Currently, joint-venture brands have begun to catch up aggressively. Initiatives like the Volkswagen Anhui ID. series, BMW's Neue Klasse platform models, and Mercedes-Benz's MMA platform vehicles are being accelerated for the Chinese market. However, as these efforts are still in their early stages, they remain to be validated by the market over time.
BMW Group Unveils 16 Premiere Models at Beijing Auto Show
Meanwhile, high-end Chinese NEV brands such as AITO, NIO, Xiaomi, and Zeekr have emerged powerfully. These domestic automakers boast inherent localization and intelligent advantages in the NEV sector, redefining luxury standards through intelligent cockpits, advanced autonomous driving, and spacious vehicle designs. As the weight of intelligent experience continues to rise in consumers' car purchasing decisions, joint-venture/foreign brands have seen part of their market share diverted.
All in all, Chinese brands, leveraging economies of scale and vertically integrated supply chains, have seized pricing power for NEVs in the local market, further squeezing the living space of traditional joint-venture brands.
03. Conclusion: Joint-Venture Brands Are Accelerating Their Transformation
Amid fierce competition in the Chinese market, joint-venture/foreign brands are actively pursuing strategic changes.
Many of these brands have converged on two adjustment paths: on one hand, they are optimizing production capacity and streamlining organizational structures to improve operational efficiency; on the other hand, they are accelerating the launch of NEV models tailored specifically for the Chinese market, striving to adapt to new consumer demands through localized supply chains and faster product iteration.
Judging from their H1 2026 sales performance, joint-venture brands as a whole are still in a critical phase of transformation.
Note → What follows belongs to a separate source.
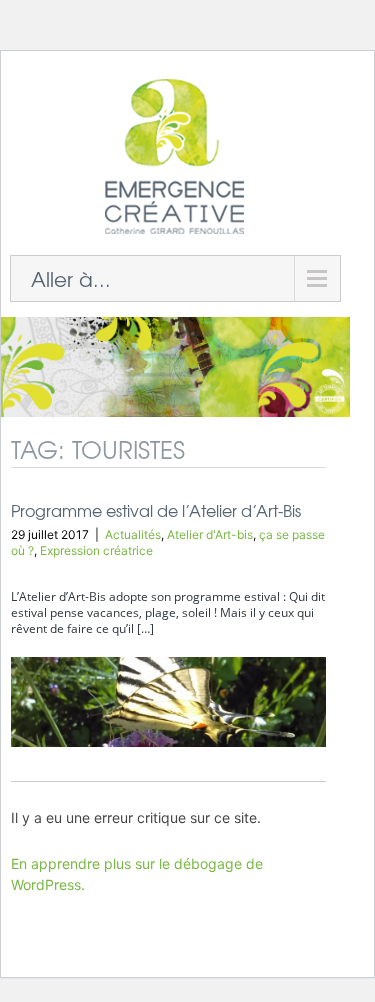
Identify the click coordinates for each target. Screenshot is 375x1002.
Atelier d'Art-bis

Facing the strong rise of domestic Chinese brands, the joint-venture camp is undoubtedly under considerable pressure. However, given China's vast market capacity and diverse consumer needs, there still exists room for differentiated competition.
Looking ahead, whether foreign brands can truly align themselves with China's electrification and intelligent industrial rhythm will determine if they can hold their ground in the new round of competition. Time is precious for all players, and the market will ultimately reward those enterprises that genuinely understand Chinese consumers.